US Steel responded to these threats with bitter medicine. It cut tens of thousands of jobs and closed dozens of plants, reducing employment from 171,000 in 1979 to less than 21,000 in 1995. It divested many of its auxiliary operations like mines, warehouses, and bridge construction. It abandoned market segments like rebar and heavy structural steel where it couldn’t compete with the minimills, and instead focused on things like sheet steel products (which minimills still had trouble with), concentrating operations in a small number of large plants. By 1985, US Steel had closed more than 150 facilities, and by 1998 its steelmaking capacity was down 71% from its peak in 1973.

(US Steel was far from the only integrated producer that needed to take such drastic steps. The entire American steel industry (and indeed, the worldwide steel industry) shed hundreds of thousands of workers as it dealt with its overcapacity.)

This tough medicine worked. Productivity increased enormously, and US Steel became one of the most efficient integrated steelmakers in the world (though it still had trouble matching the productivity of the most efficient minimills).

The new, lean US Steel proved to be a scrappy competitor. As imports continued to rise (reaching 37% of US production in 1998), and minimills continued to take market share (electric arc furnaces reached 47% of US production by 2000), US Steel survived where many of its competitors didn’t. Kaiser Steel, the company that had beaten US Steel to the punch in installing BOFs, closed shop in 1983 after 18 quarters of losses.
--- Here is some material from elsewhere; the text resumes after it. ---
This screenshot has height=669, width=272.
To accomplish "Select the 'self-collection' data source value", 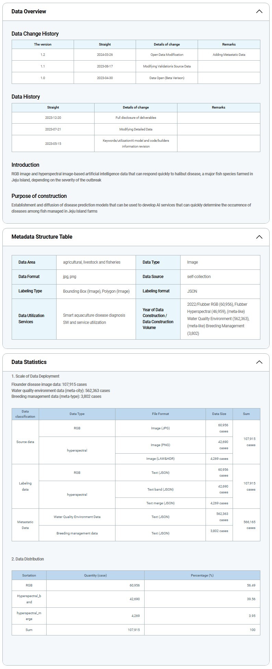I will [199, 277].
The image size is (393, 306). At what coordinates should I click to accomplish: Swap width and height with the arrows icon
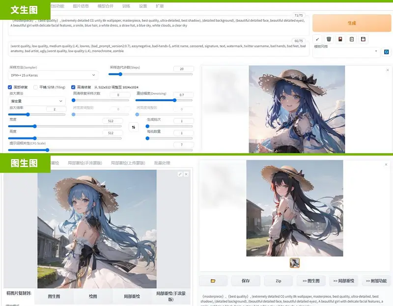[x=133, y=127]
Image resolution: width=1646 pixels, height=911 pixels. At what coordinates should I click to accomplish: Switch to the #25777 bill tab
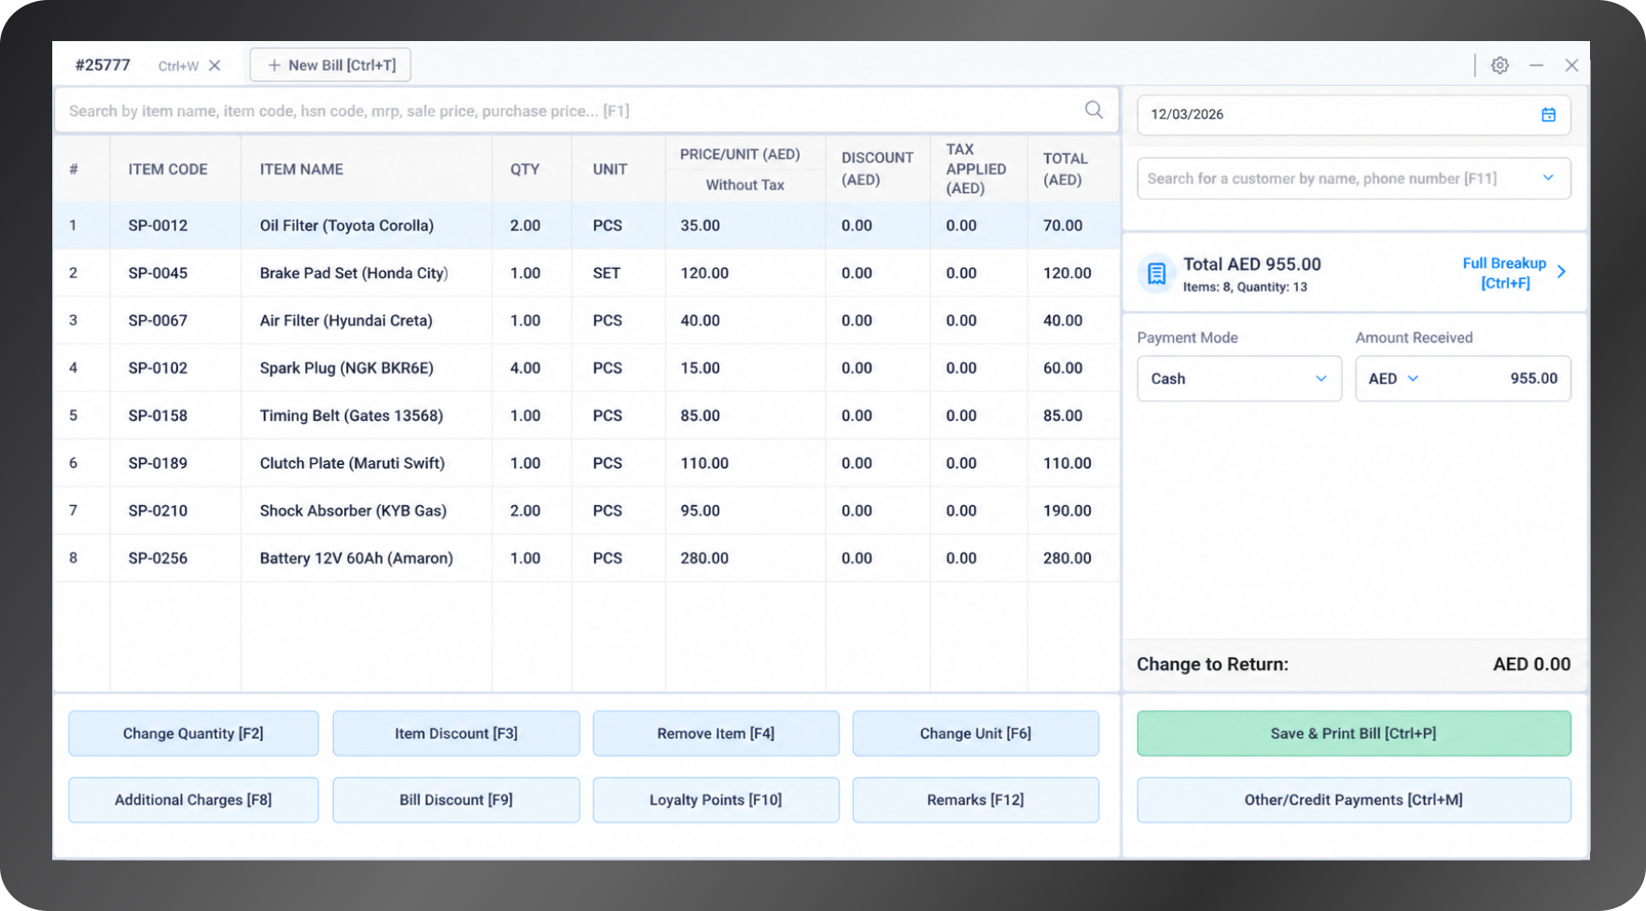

Between 1997 and 2001, 30 steel companies declared bankruptcy, including longtime rival Bethlehem Steel.

But the new, lean US Steel still continued to be a step behind on technological innovation. US Steel didn’t adopt the minimill until 2020, when it acquired a minimill company and built its own minimill in Alabama. (Minimills now produce around 25% of US Steel’s domestic output.) Companies like Nucor beat it to the punch with things like thin slab casting technology.

Today, the momentum in the American steel industry is clearly with the minimills. An ever-larger fraction of American steel is made in electric arc furnaces. Minimill company Nucor passed US Steel in production in 2015, and today is the largest steel producer in the US.

Conclusion

Arguably, US Steel has been a disappointment since the day it was formed. It was created as a fundamentally conservative reaction to the vicissitudes of the steel industry, and this guided its early years and shaped its culture. The economies of scale it achieved were never passed on to the consumer, and instead it used its size to bully other steelmakers and extract money from consumers. When this stopped working, it used its political influence to prevent consumers from buying low-cost foreign steel. Improving the efficiency of its operations was something it did as a last resort when left with no other options.

The company’s large size made it unwieldy to manage, and it was late to every major advance in steelmaking technology of the last 100 years, from continuous rolling to the basic oxygen furnace to the minimill. When the company did try its hand at technology innovation, it reliably made missteps. In some cases, like with continuous rolling, it gave up too early, while in other cases it spent many years unsuccessfully developing a technology. In the 1950s, for instance, it spent many years trying to develop an alternative to the BOF that blew oxygen in from the side, long after other producers had given up on the technology. And in the 1970s it tried to develop another alternative to the BOF called Q-BOP that likewise didn’t seem to pan out. As far as I can tell, no major steelmaking technology over the last century came out of US Steel. 

The US Steel of today is a far cry from the industrial giant of the 20th century. But being transformed into a lean, competitive company doesn’t seem to have changed its fundamental culture, a company that's content to be a follower, rather than a leader in technological development and pushing the industry forward.